Из блокнота в винных пятнах (сборник) - Чарльз Буковски
Шрифт:
Интервал:
Закладка:
В одном человеке недостаточно жизней, чтобы покорить Искусство, не говоря уж о том, что в одном мире не хватит людей его критиковать. все дело в краске: я тут ни при чем – это пейзаж невзрачен. Я умираю, не болев, мру от существованья слишком ледяного, чтобы в таком дерзать. Пялюсь в окно на яркий и ужасный день, что крутит мне нутро. Неужто больше никому не так? Я и взаправду спятил?
ах, быть костюмером и держать куски одежды,пристанищем теплонутряным, бессмертным, как Роден,и вольным,потому чтомертвое.
Уважаемый Э.Т.: Касательно вашего письма я чую некое подводное течение, чувство к человечеству, ощущение здравости, науки и политики, стремленье к развитию в Искусствах либо, по крайней мере, надежду на все это. Я действительно (в мгновенья слабости) восхищаюсь интеллектуальными, широкими, человечными взглядами и жалею (в мгновенья слабости), что у меня всего этого нет. Но вообще-то эпоху эту я считаю скучной, непристойной и кастрированной, как забой старого вола на полусырые стейки. Человек протух и пророс в амфигеновой клоаке и вылезать из нее не желает. Очень хорошо, наверное, я был бы недовольным в любую другую эпоху, видимо, сильней, чем сейчас. Однако все простительно, если веришь в Бога, а я верю в Бога Себя: в того, кто находит столько же красок в кирпиче, сколько и в розе, преодолимой, но несгибаемой. Trappo! Smolzando sognado solenne.

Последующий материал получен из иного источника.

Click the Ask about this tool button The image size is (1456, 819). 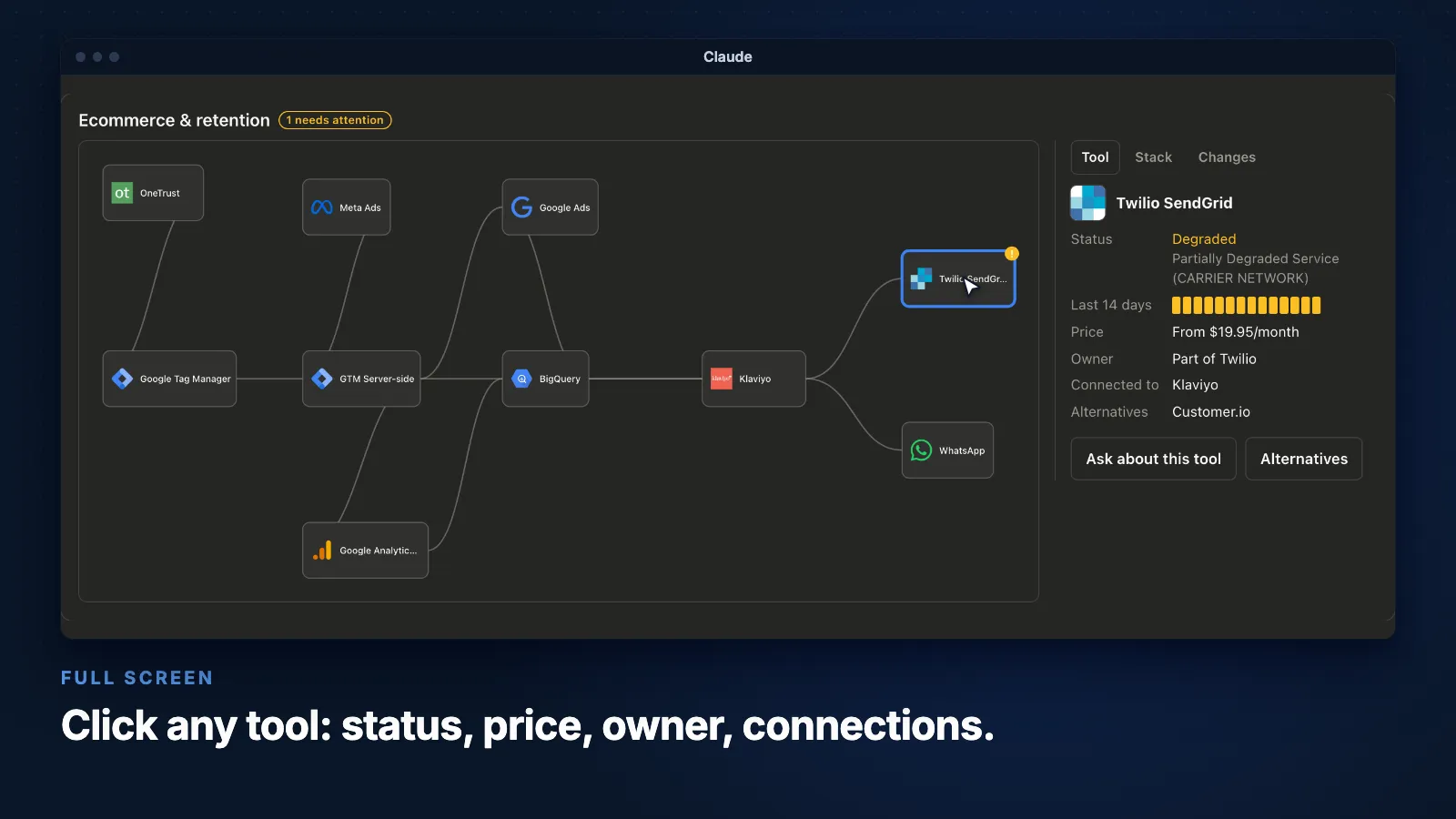click(x=1153, y=459)
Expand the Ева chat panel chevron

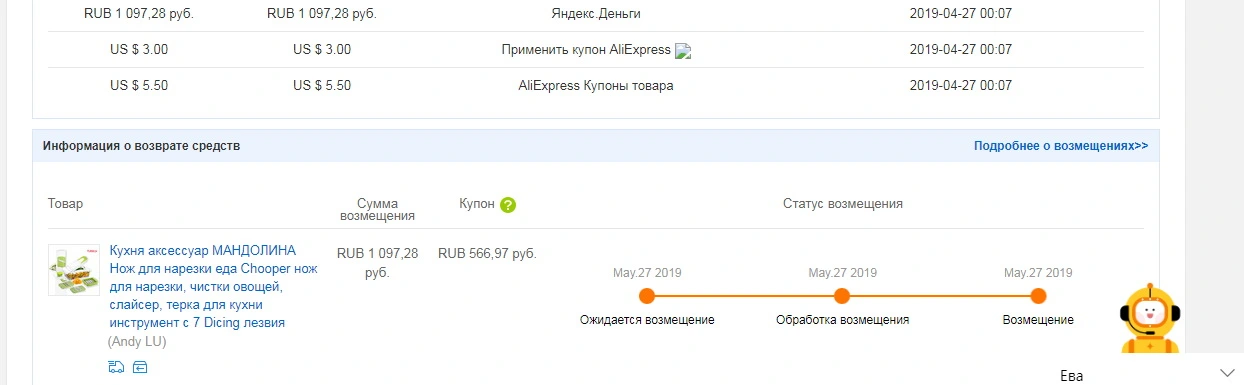click(x=1227, y=372)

Я все равно хотел бы сказать, что твой друг, который где-то подгоняет очки (он мои подогнал, помнишь?), такой противленец и до сих пор так мне противен своей изощренной уверенностью в собственной лысой привлекательности, в мертвизне своей розовой отшкуренной шкуры, что я не могу смотреть ему в глаза или в лицо, или на какую-либо иную часть этой тощей, но мертвой поверхностной самопобеды. Я не делал ставок (в кои-то веки), я весело ел оливку и думал о труппе Ballet Russe de Monte Carlo, когда зашли эти ребята в соломенных шляпах и принялись размахивать кастетами и дубинками, и ничего не оставалось, только увертываться, и я приземлился в гиацинтовый куст и прикинулся цветочком, танцующим во сне, но этот парень меня выудил фонариком размерами с прожектор «Пантажиса», и я двинул правой, а он двинул дробью, повязанной кожаным стропом, и я, придя в себя, оказался в камере не крупней гардероба карлика, тут ни Рембо не почитаешь, ни цилиндр не примеришь. Ах, Мехико!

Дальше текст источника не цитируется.